In our first post in this series, we discussed SRE and why it is an integral paradigm concerning modern-day operational functionality. If you remember the principle of MADARR that we introduced in the first article, you will recognise that it is predicated on Observability. Without the correct and expansive information, an engineer tasked with making informed decisions will be hobbled in their decision-making. Now it goes without saying that the budgets available to AWS, Google and the other Hyper-Scalars are not available to most companies; so how do mere mortals like us scale our observability capability so that we can adequately Measure and Analyse?
This article will focus on your first steps into building your SRE capability; however, before we start that process, we will need to set some guidelines. What is suitable for a hyper-scalar like GCP or AWS is not necessarily reasonable or logical for a sub-$50M a year company. So we will need to define our company size. The vast majority of companies are small to medium-sized companies, but what shall we use as our “mythical” company.
Gartner, the business research and advisory firm, recommends defining small businesses as companies with 100 or fewer employees or less than $50 million in annual revenue. According to Gartner’s guidelines, medium-sized businesses have between 100 and 999 employees, or between $50 million and $1 billion in revenue; this seems like a broad brush, especially the definition of a medium-sized company. However, it is a definition. Therefore, our company will have approximately 500 employees and generate roughly $500M a year in revenue, so by Gartner’s description, it slots right in at the median point of a Gartner-defined medium business. In addition, it is a retail business with a heavy presence in bricks and mortar and has a growing online presence across multiple clouds such as Azure and AWS.
Now that we know this information, we have our guide rails; and we are in a reasonable position to make some assumptions about our monitoring requirements. But wait a minute, I thought we were talking about Observability; why mention Monitoring?
So what is it, Observability or Monitoring?
At the most simplistic overview, there appears to be no difference between Monitoring and Observability because both words have similar definitions. However, with regards to SRE requirements, the best definition I have found was defined by DevOps Research and Assessment, where they stated that:
Monitoring is tooling or a technical solution that allows teams to watch and understand the state of their systems. Monitoring is based on gathering predefined sets of metrics or logs.
Observability is tooling or a technical solution allowing teams to actively debug their system. Observability is based on exploring properties and patterns not defined in advance.
In layman’s terms, Monitoring is looking at what you know for errors, and Observability is looking at the complete picture and enabling the inference of issues by looking at patterns. Or, to use Donald Rumsfeld’s famous term, Observability allows the discovery of things previously unknown, those “unknown, unknowns” or something we did not know about simply because we did not know to look at them.
To an SRE, Observability is the crux of everything. So how do we move from a monitoring paradigm to one of Observability?
How to Implement Monitoring and Observability
At the base minimum, all Monitoring and observability solutions are designed to provide the following five things:
- Provide leading indicators of an outage or service degradation.

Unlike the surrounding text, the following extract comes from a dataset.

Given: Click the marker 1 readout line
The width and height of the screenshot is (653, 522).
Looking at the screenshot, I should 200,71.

- Detect outages, service degradations, bugs, and unauthorised activity.
- Help debug outages, service degradations, bugs, and unauthorised activity.

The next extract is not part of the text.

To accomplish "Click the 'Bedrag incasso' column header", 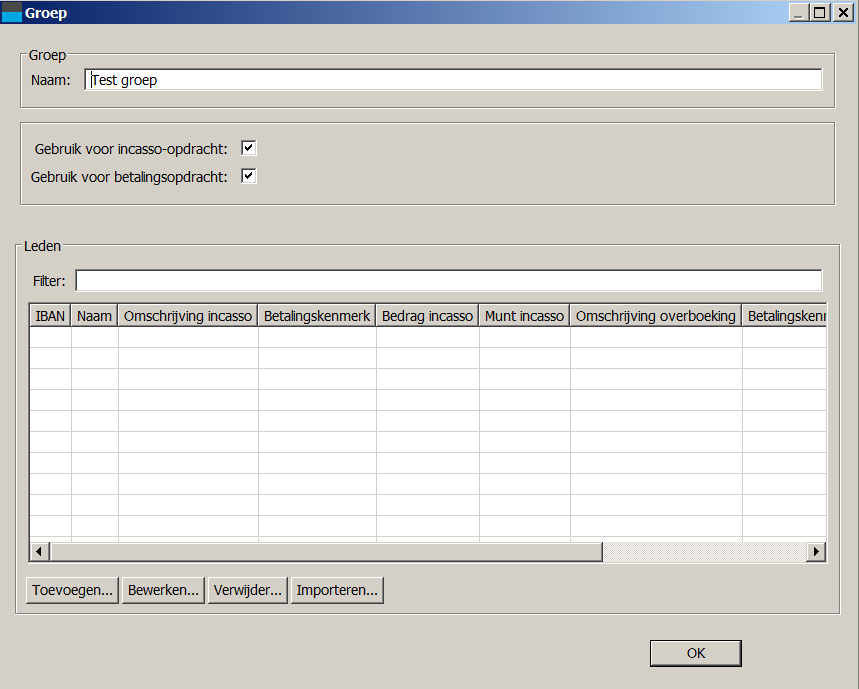I will pyautogui.click(x=427, y=316).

- Identify long-term trends for capacity planning and business purposes.
- Expose unexpected side effects of changes or added functionality.
As with all DevOp and SRE capabilities, tool installation is not enough to achieve the defined objectives. In addition, tools can help or hinder progress to your desired endpoint unless configured correctly.
One of the main issues with traditional Monitoring systems is that the outputs are confined to a single individual or team within an organisation. An example of this would be the legacy tool CiscoWorks being deployed in the Network team and System Center Operations Manager (SCOM from Microsoft) in the WinTel and Lintel teams; further, the Storage team will have their tooling that they use to monitor variously deployed arrays. This situation leads to islands of Observability; silo boundaries delineate information available to groups outside the silo; this is not conducive to situational awareness on a global or holistic level.
It is said that knowledge is power. This adage is particularly true when considering the output of monitoring tools. Hence, the empowerment that traditional developers and DevOps Engineers can gain by making them proficient at understanding the results of Monitoring tooling and the output of logs and performance metrics is logarithmic. This change will help to develop a culture of data-driven decision-making and dramatically improves the ability to debug the overall system, which leads to the desired endpoint of reducing outages.
Here are a few keys to effective implementation of Monitoring and Observability.
First, your Monitoring tooling should tell you what is broken and help you understand why before too much damage is done.
The key metric in the event of an outage or service degradation is time-to-restore (TTR).
A key contributor to understanding TTR is knowing what broke and the quickest path to restoring the errant service; this may not involve remediating the underlying problem but inserting a workaround to restore the service pending a full fix.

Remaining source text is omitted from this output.